O Programa Eco Invest Brasil registrou seu maior leilão até o momento, com uma demanda potencial de R$ 80 bilhões para investimentos em participação societária (equity) em empresas. Deste montante, R$ 24 bilhões seriam de recursos públicos, evidenciando o crescente interesse em projetos voltados para a economia verde no país.
O terceiro leilão do programa, divulgado pelo Tesouro Nacional, homologou R$ 15 bilhões em capital público, com capacidade de viabilizar aproximadamente R$ 53 bilhões em investimentos privados. Mais de R$ 11 bilhões serão direcionados a startups e pequenas e médias empresas (PMEs) com foco em inovação e crescimento sustentável.
Setores Estratégicos Recebem Investimento
A maior parte dos recursos homologados, 64,5%, será destinada a projetos de Transição Energética. A Bioeconomia aparece em seguida com 16%, seguida por Infraestrutura Verde para Adaptação (10,4%) e Economia Circular (9,1%), alinhados ao Plano de Transformação Ecológica do governo.
Investimentos em combustível sustentável de aviação (SAF) e nas cadeias de baterias e veículos elétricos também foram destacados, com R$ 12,2 bilhões e R$ 9,3 bilhões, respectivamente. O objetivo é posicionar o Brasil de forma competitiva na economia verde global.
Itaú Lidera Participação Institucional
Seis instituições financeiras tiveram propostas vencedoras. O Itaú Bank se destacou, liderando com cerca de 50% do volume homologado, o equivalente a quase R$ 30 bilhões. Outras instituições como Caixa Econômica Federal, Bradesco, HSBC, BNDES e Banco do Brasil também tiveram propostas aprovadas.
Eco Invest Brasil Consolida-se
Criado em 2024, o Eco Invest Brasil visa impulsionar o investimento privado em projetos sustentáveis e atrair capital estrangeiro para iniciativas estratégicas da transição ecológica.
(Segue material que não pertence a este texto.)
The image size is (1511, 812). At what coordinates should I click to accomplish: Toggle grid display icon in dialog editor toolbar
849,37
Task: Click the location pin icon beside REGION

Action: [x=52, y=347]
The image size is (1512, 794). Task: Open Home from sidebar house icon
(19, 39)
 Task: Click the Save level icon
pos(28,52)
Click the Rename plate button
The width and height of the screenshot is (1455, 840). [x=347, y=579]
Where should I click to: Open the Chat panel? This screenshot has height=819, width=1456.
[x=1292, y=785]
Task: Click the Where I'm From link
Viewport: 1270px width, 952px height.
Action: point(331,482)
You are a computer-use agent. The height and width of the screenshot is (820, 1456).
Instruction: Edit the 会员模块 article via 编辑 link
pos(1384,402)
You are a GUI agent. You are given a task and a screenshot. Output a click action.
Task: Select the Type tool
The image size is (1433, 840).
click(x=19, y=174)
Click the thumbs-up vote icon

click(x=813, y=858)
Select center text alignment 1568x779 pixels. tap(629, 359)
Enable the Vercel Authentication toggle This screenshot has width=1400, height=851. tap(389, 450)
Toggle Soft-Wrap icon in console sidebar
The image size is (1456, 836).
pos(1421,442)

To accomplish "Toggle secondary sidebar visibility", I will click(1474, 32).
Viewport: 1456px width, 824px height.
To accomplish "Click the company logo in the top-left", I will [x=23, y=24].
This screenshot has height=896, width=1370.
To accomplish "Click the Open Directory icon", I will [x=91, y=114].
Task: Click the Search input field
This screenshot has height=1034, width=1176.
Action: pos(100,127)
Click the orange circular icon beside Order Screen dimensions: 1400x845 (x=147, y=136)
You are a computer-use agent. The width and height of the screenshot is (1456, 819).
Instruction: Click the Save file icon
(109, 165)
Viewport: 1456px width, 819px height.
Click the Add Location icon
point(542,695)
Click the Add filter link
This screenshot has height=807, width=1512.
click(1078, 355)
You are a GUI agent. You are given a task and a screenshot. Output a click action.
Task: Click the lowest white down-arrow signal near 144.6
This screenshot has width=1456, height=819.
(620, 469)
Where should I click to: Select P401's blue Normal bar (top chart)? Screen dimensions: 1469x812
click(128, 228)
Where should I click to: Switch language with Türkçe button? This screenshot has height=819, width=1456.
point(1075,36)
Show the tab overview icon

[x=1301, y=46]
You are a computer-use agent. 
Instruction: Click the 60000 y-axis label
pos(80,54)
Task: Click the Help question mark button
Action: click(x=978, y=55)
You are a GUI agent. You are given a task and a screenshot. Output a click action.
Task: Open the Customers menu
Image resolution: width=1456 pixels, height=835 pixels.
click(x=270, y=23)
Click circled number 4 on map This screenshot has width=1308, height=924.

O programa oferece mecanismos financeiros inovadores e apoia projetos em áreas como indústria verde, recuperação de biomas e infraestrutura climática.
Coordenado pelos Ministérios da Fazenda e do Meio Ambiente, com apoio do BID e da Embaixada do Reino Unido, o programa já realizou três leilões e se estabelece como a principal iniciativa de finanças verdes do Brasil. As instituições vencedoras terão prazos de até 24 meses para captar capital externo e até 60 meses para realizar os aportes nos projetos selecionados.